EXTRACTED TEXT ::
* begin *
Database Replication Patterns That Actually Matter

Quick take

Every replication pattern is a bet on which failure you can tolerate. Pick wrong and you either lose data or lose availability. There’s no option C.

At the fintech startup we ingested financial news and market data from dozens of sources into PostgreSQL. Millions of rows per day. The kind of dataset where “eventually consistent” means a trader sees yesterday’s price and you get a very angry phone call.

That experience shaped how I think about replication. Not as a feature you toggle on, but as an architectural decision that determines how your system fails. Because it will fail.

Why you replicate

The reasons are fewer than people think:

Availability. Your primary dies, a replica takes over, users keep working.
Read scaling. Heavy reporting queries stop competing with writes.
Latency. Put a copy closer to users so reads don’t cross the Atlantic.
Isolation. Backups, analytics, migrations – all without touching production writes.

That’s basically it. If your reason isn’t one of these, you probably don’t need replication yet. You need a better backup strategy.

The three modes

Asynchronous

The primary commits, returns success to the client, then ships WAL records to replicas whenever it gets around to it.

-- postgresql.conf on the primary
wal_level = replica
max_wal_senders = 5
-- No synchronous_standby_names. That's the point.

The replica connects with a primary_conninfo and streams changes:

# recovery.conf (or standby.signal in PG12+)
* end *
REQUIRED WORK ::
1 > Name every reason to replicate that the replication article lists under "Why you replicate."
2 > Pick up the database replication article after its last line and write the next part.

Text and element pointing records
* begin *
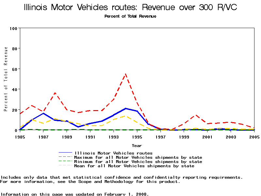
Task: Select the 1993 tick label on x-axis
Action: (114, 137)
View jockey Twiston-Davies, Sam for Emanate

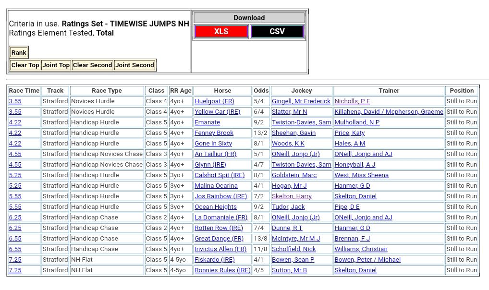tap(301, 122)
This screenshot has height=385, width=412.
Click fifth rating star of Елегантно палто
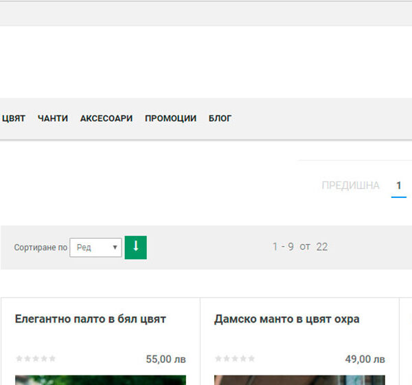click(52, 359)
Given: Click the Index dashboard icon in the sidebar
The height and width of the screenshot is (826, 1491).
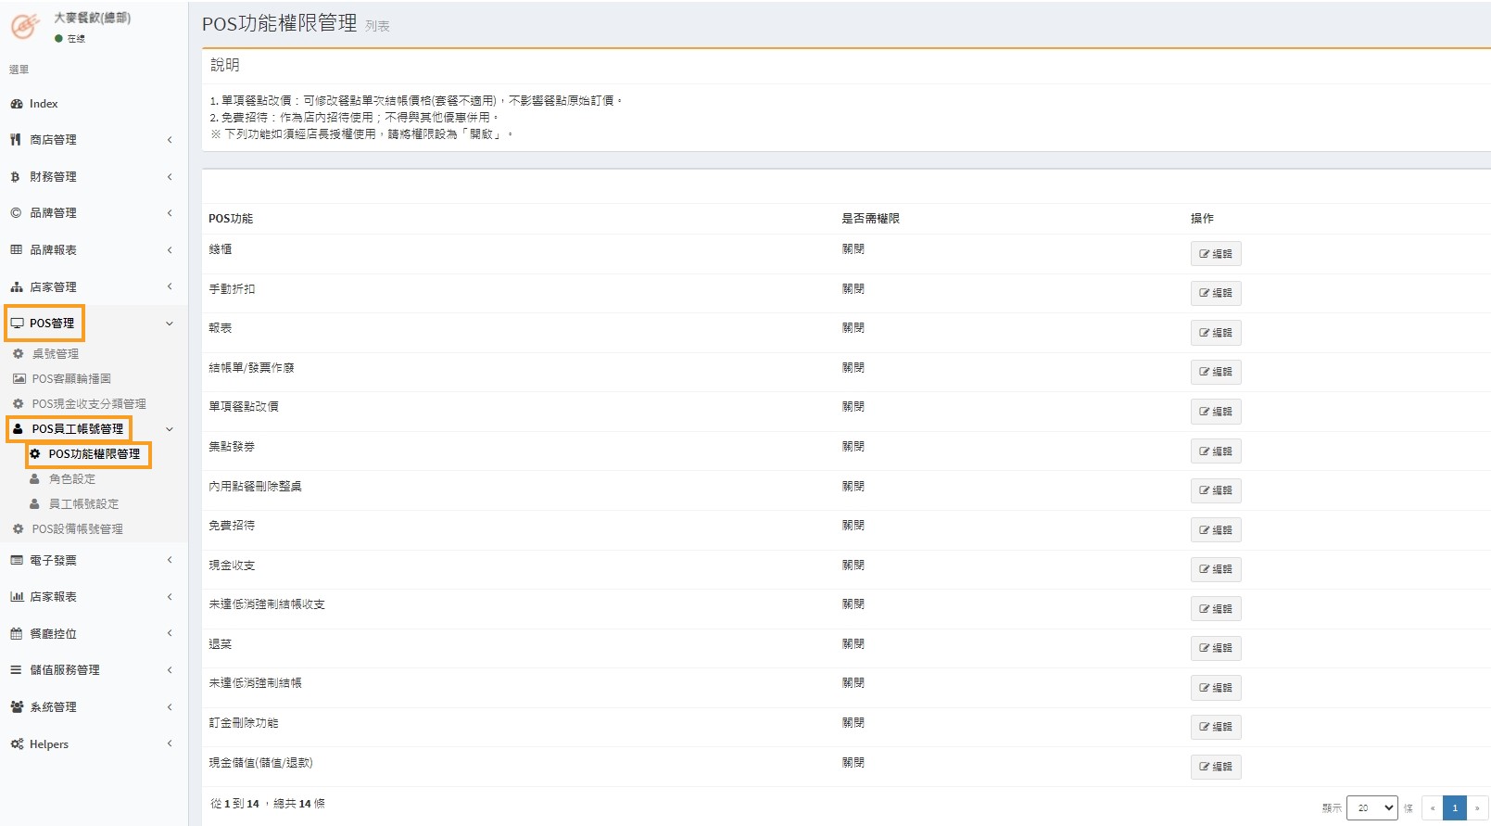Looking at the screenshot, I should 17,104.
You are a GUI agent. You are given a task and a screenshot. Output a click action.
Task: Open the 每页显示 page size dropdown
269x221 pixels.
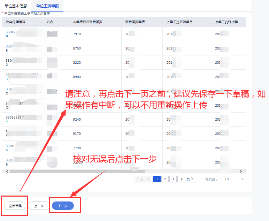click(x=234, y=179)
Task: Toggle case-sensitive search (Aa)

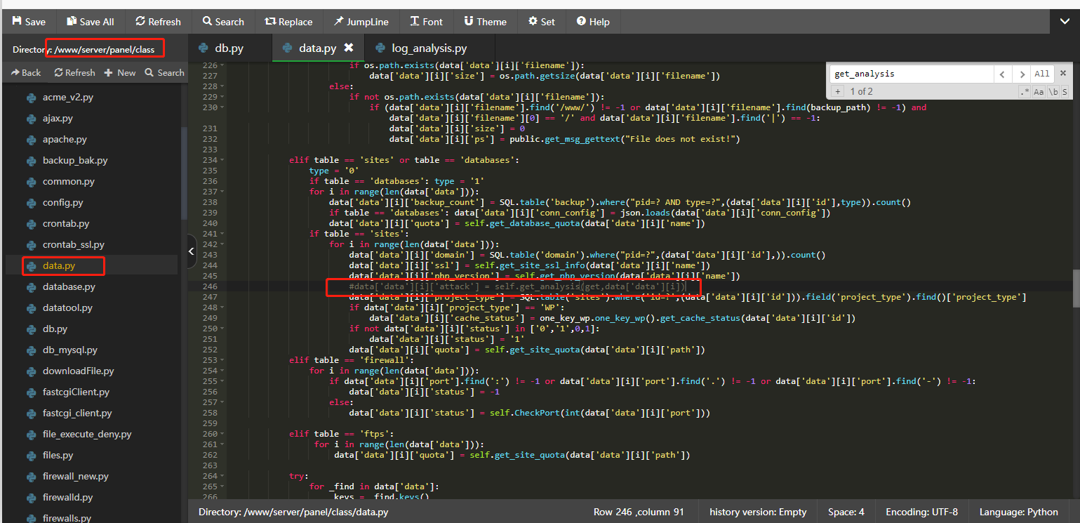Action: [1039, 92]
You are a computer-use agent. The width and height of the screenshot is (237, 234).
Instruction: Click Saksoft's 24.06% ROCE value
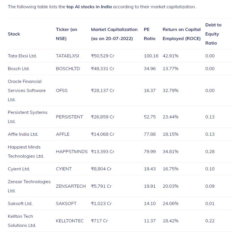coord(171,204)
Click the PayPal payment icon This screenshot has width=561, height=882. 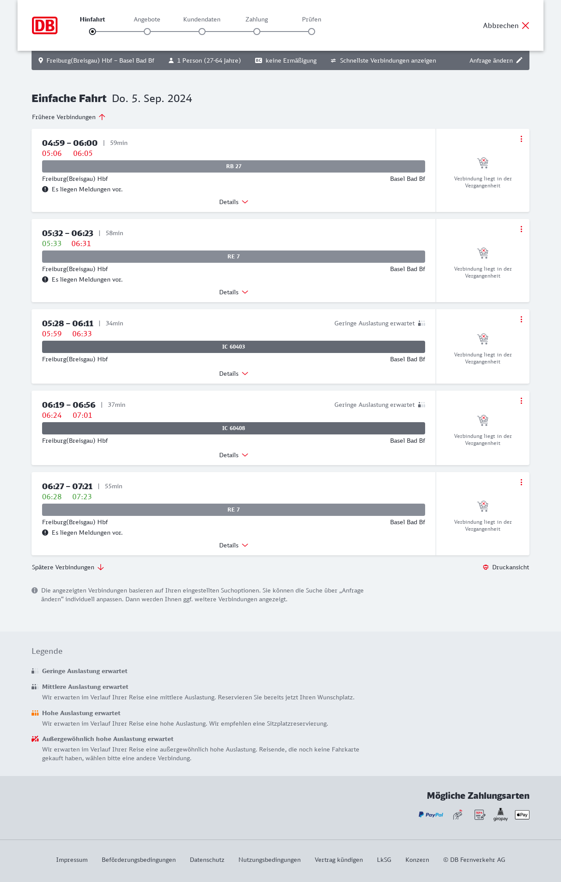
* end *
ANSWERS TO THE TASKS ::
1 > Availability, read scaling, latency, isolation

2 >
primary_conninfo = 'host=primary-db port=5432 user=replicator'

This is the fastest mode for writes. The primary doesn’t wait for anyone. But there’s a window – could be milliseconds, could be seconds under load – where a replica is behind. If the primary dies in that window, those transactions are gone.

At the fintech startup, async replication was fine for our read replicas serving the news feed. A 200ms lag on a news article? Nobody notices. A 200ms lag on a stock price used for trading signals? Different conversation entirely.

Synchronous

The primary waits for at least one replica to confirm it wrote the WAL to disk before telling the client “committed.”

-- postgresql.conf
synchronous_standby_names = 'replica1'
synchronous_commit = on

Zero data loss on failover. Sounds great. The cost: every single write now includes a network round trip to the replica. In the same datacenter, maybe 1-2ms added latency. Across regions? 50-150ms. Per write.

Worse: if that replica goes down, your primary blocks all writes until the replica comes back or you reconfigure. I’ve seen this take down production systems that were “highly available.” The replication designed for availability became the single point of failure.

Quorum (semi-synchronous)

The pragmatic middle ground. Wait for any N out of M replicas to acknowledge, not all of them.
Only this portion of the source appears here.